IN THE MATTER OF ONE MAC THE KNIFE
BOOK REVIEW
THE THREE-PENNY OPERA, BERTOLT BRECHT, ARCADE
PUBLISHING, 1928
I have reviewed some of the
master Communist playwright Bertolt Brecht’s later more consciously political
and didactic plays elsewhere in this space. The play under review is an earlier
work, before he fully committed himself to communism, and is an adaptation of
John Gay’s 18th century Beggar’s Opera to the modern theater. The
subject at hand is a look at the way those in the lower depths of society survive
under emergent capitalist conditions, especially the main character, one
MacHealth a.k.a. Mac the Knife. As such Brecht’s adaptation has given no end of
problems for those critics who want to claim it for the communist cause. It is
far too universal in it sentiment about human nature in the capitalist era and
therefore properly is a transitional to his later more consciously partisan
works like The Measures Taken and The Mother. Thus one should take it for is
own worth as a look at survival in a seemingly Hobbesian world.
The plot line is rather
simply-MacHealth, a former British imperial soldier, has struck out on his own
in dog-eat dog London and has created a name for himself as a master criminal
and seducer of the ladies. Other forces including the constabulary, a small
disreputable but conniving businessman and, let us be politically correct here;
some sexual workers combine in an attempt to deprive Mac of life and limb. However
luck and a royal coronation combine to thwart those best laid plans. All of
this is performed in a light operatic format that allows Brecht to wax poetic
at humanity’s plight through a series of sharply-etched songs in which he
collaborated with the legendary Kurt Weill.
Above I referred to some
controversy about Brecht’s intention in this work.
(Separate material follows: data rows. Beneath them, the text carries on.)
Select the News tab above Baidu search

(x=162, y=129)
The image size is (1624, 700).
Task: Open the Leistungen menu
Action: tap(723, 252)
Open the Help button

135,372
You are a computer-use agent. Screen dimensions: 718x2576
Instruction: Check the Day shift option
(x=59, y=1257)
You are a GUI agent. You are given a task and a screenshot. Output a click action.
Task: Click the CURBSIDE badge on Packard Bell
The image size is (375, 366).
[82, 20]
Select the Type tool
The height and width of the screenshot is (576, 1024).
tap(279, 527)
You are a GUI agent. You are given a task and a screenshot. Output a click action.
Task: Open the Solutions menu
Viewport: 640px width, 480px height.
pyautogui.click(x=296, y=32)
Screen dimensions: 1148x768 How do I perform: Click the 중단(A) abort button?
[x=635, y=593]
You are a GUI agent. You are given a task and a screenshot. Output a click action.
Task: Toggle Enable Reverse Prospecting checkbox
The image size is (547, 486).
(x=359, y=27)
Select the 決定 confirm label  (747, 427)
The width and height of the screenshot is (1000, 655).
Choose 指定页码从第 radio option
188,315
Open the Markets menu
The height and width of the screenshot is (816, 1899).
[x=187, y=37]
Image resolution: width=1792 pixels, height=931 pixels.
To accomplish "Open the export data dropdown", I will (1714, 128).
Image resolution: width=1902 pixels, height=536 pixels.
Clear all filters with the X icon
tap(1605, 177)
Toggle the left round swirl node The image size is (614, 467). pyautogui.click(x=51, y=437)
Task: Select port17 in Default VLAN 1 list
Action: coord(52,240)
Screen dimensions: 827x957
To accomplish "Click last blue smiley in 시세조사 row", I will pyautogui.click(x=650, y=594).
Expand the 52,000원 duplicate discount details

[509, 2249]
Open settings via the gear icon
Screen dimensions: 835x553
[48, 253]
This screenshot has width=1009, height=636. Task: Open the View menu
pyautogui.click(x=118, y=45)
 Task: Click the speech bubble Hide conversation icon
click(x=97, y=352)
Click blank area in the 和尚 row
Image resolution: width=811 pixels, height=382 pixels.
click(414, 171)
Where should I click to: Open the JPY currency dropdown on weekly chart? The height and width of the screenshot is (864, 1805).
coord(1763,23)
That the roguish, incipient
capitalist MacHealth is saved in the end through royal intervention has caused
some commentators to argue for the organic connection between the rising
capitalist class and the monarchy in England. Others have noted the
similarities in appetite between the lumpenproletariat element as represented
by MacHealth and his criminal crew and the developing capitalism of the time. I
think that both views overdraw what one can take out of Gay’s story or Brecht’s
adaptation. This story line is much more conducive to a generalized treatment
on the nature of survival in a world that has broken from its agrarian past and
has not yet stabilized it bourgeois norms of propriety. Some of these same
characteristics were played out in the development of American capitalism,
especially in the Wild West. But as presented here this is only a rudimentary
outline of where things could go. I stand by my comment in the first paragraph
about the unmediated nature of Brecht’s take on Gay’s little work. He most
definitely got more focused on the nature of the human plight under capitalism latter
as he developed as a Marxist.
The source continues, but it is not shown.